• **Textauszug**
------------------------------------------------

3. Der Senat ist auch nicht gehalten, den Streitwert von Amts wegen gemäß § 63 Abs. 3
S. 1 GKG zu ändern. Ob diese Befugnis dem Beschwerdegericht nur nach Einlegung
einer - hier nicht vorliegenden - zulässigen Beschwerde eines Beteiligten zusteht (wohl
überwiegende Auffassung in Rspr. und Literatur, der der erkennende Senat auch in
Kenntnis der nachfolgend genannten abweichenden obergerichtlichen Entscheidungen
zuneigt: siehe Hartmann, Kostengesetze, Kommentar, 38. Aufl., 2008, RNr. 49 zu § 63
GKG m.w.N.; eingehend Zimmermann in Binz-Dornhöfer, GKG u.a., Kommentar 2007,
RNr 10 zu § 63 m.w.N.; siehe auch LSG Rheinland-Pfalz, Beschluss vom 20.07.2006,
Az.: L 5 ER 130/06 KA; anders aber LSG NRW, Beschluss vom 24.02.2006, Az.: L 10 B
21/05 KA sowie BayLSG, Beschluss vom 09.01.2006, Az.: L 5 B 456/05 KR, beide in:
www.sozialgerichtsbarkeit.de; VGH Mannheim, MDR 1992, 300; OVG Münster, Die
öffentliche Verwaltung (DÖV) 1978, 816), kann dahinstehen; denn zu einer
Sachentscheidung ist das Beschwerdegericht überhaupt nur befugt, wenn seit
Rechtskraft der Ausgangsentscheidung nicht mehr als sechs Monate verstrichen sind.

------------------------------------------------

• **Aufgaben**
1. Ersetze in der Auflistung, beginnend mit der Zeile, die „Where should I“ enthält, und endend mit dem Ende der Auflistung, „folder“ durch „directory“ und gib diese Zeilen sonst unverändert wieder. Lass die Bilder in deiner Antwort weg.
2. Knüpfe an den letzten Satz des Auszugs über die Änderung des Streitwerts von Amts wegen an und schreibe den Text weiter.

• **Vorliegende Auflistung**
------------------------------------------------

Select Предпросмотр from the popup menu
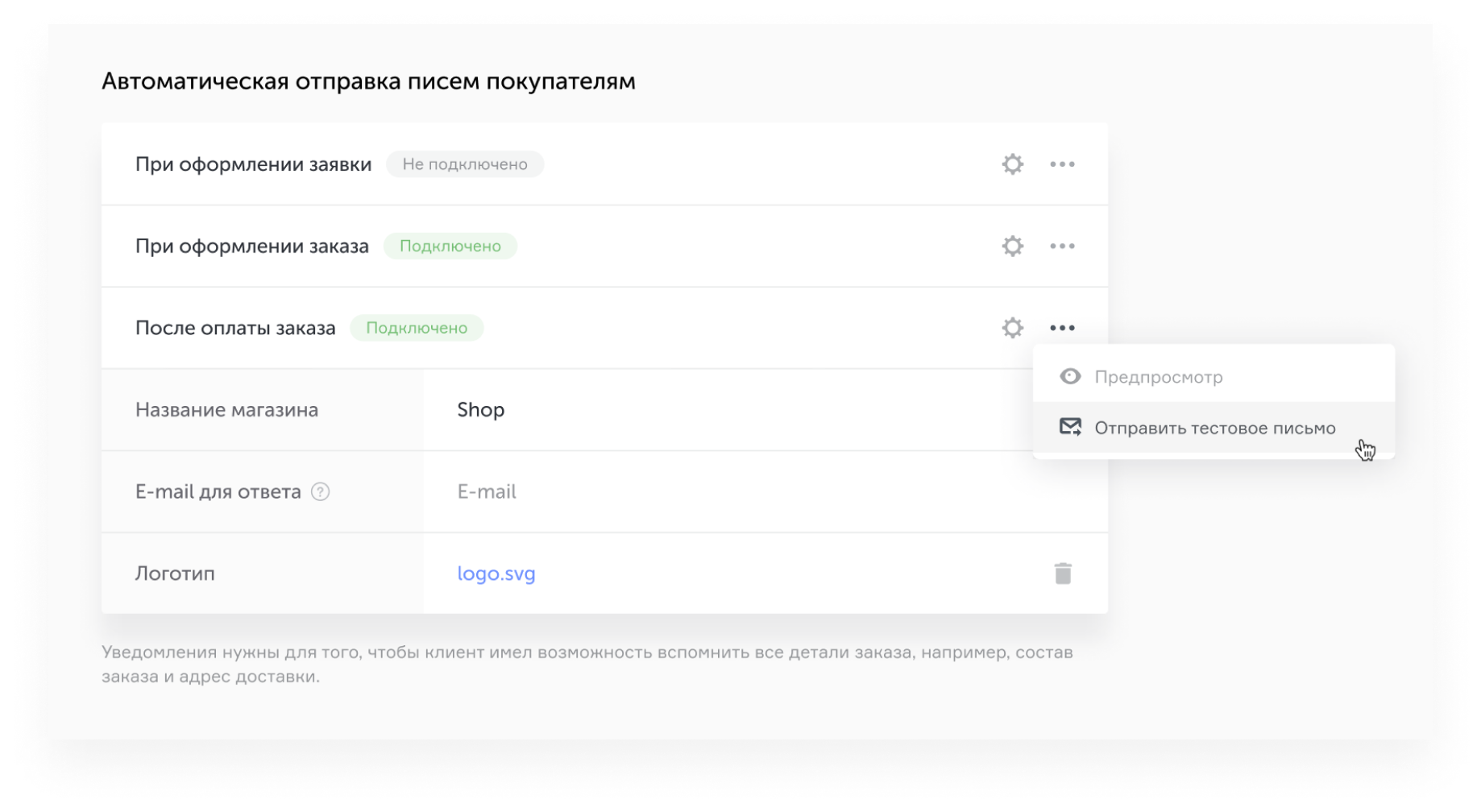 click(1158, 377)
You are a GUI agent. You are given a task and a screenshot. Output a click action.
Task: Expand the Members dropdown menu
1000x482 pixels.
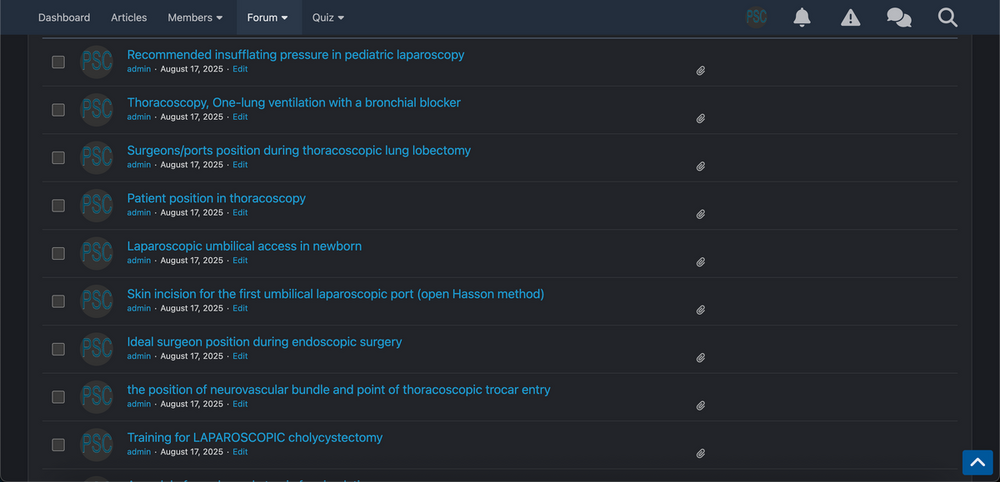(x=195, y=17)
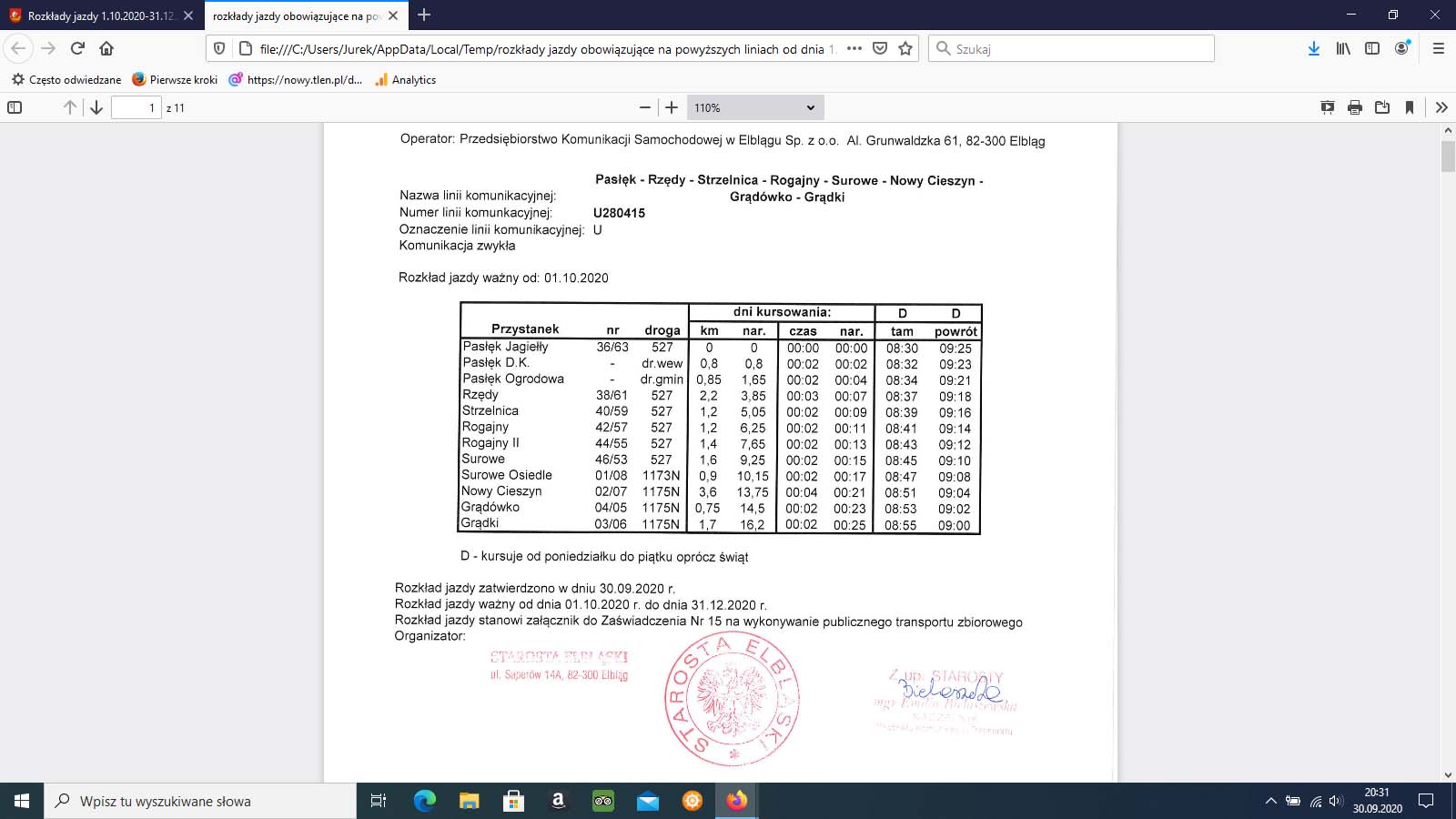Zoom out with the minus button

click(645, 107)
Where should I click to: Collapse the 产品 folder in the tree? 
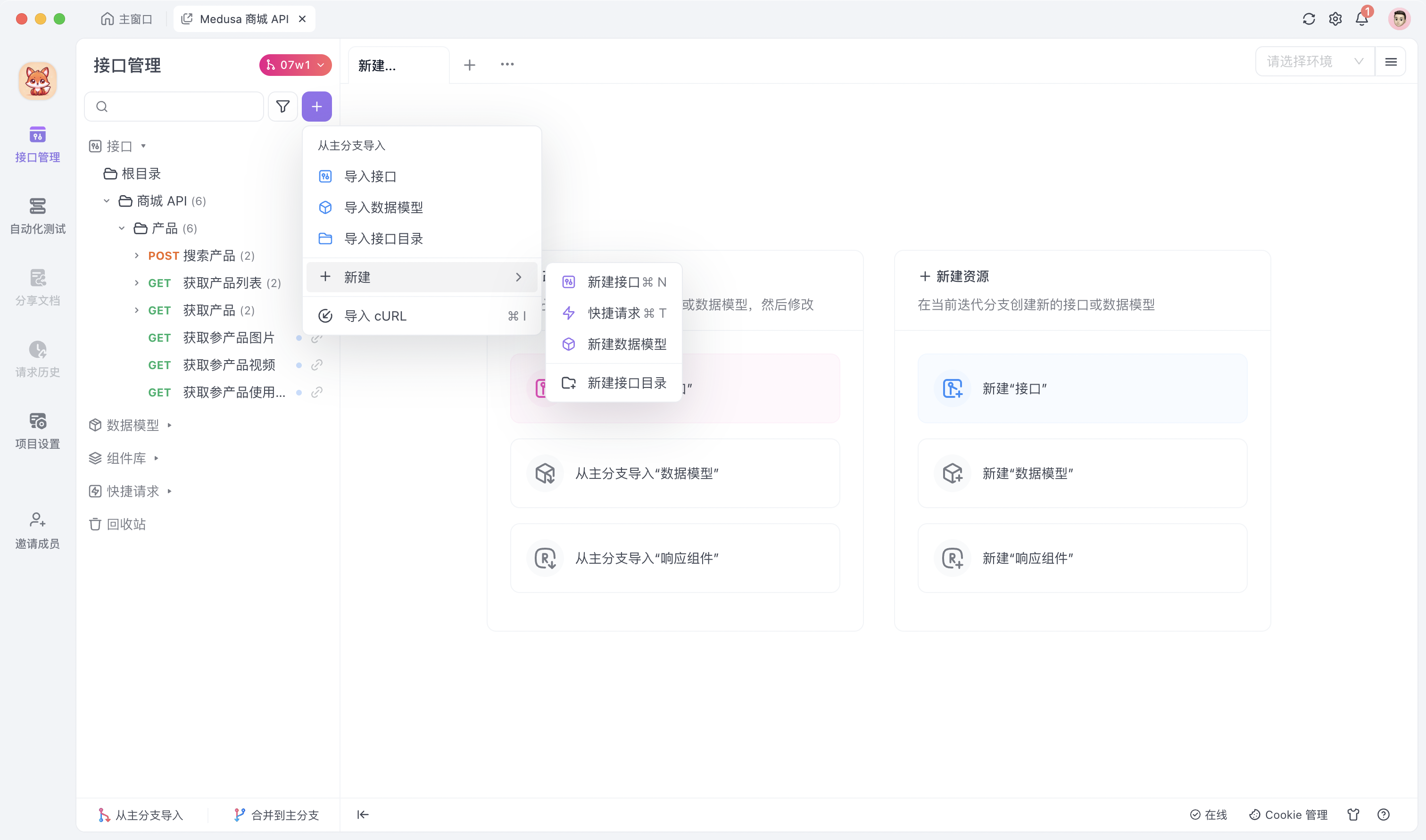coord(121,228)
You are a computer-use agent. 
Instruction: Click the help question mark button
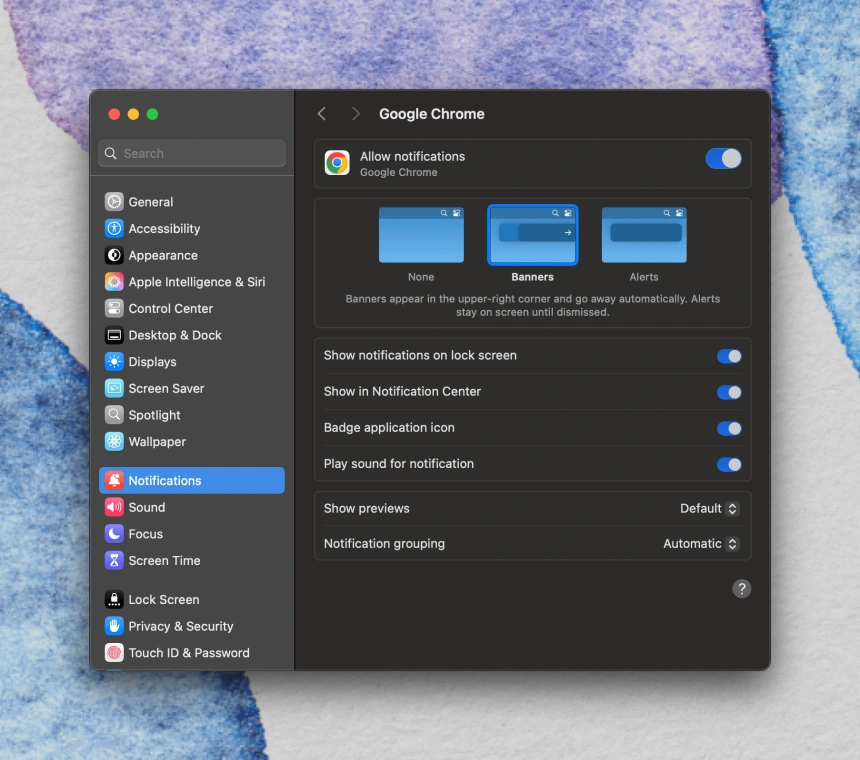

------------------------------------------------

• **Lösungen**
1.
Where should I click to: Collapse the 产品 directory in the tree? 
coord(121,228)
You are a computer-use agent. 
Instruction: Click the help question mark button

2.
Dies ist im vorliegenden Fall nicht zu bejahen: Denn der Beschluss des SG vom
25.08.2006 ist den Beteiligten am 26.08.2007 zugestellt worden. Er ist mit Ende der
Beschwerdefrist des § 173 SGG zum Ablauf des 26.09.2007 rechtskräftig geworden. Die
dem Beschwerdegericht offen stehende sechsmonatige Handlungsfrist des § 63 Abs. 3
S. 2 GKG ist jedoch schon am 26.03.2008 abgelaufen, so dass eine Richtigstellung der
Streitwerthöhe ausgeschlossen ist.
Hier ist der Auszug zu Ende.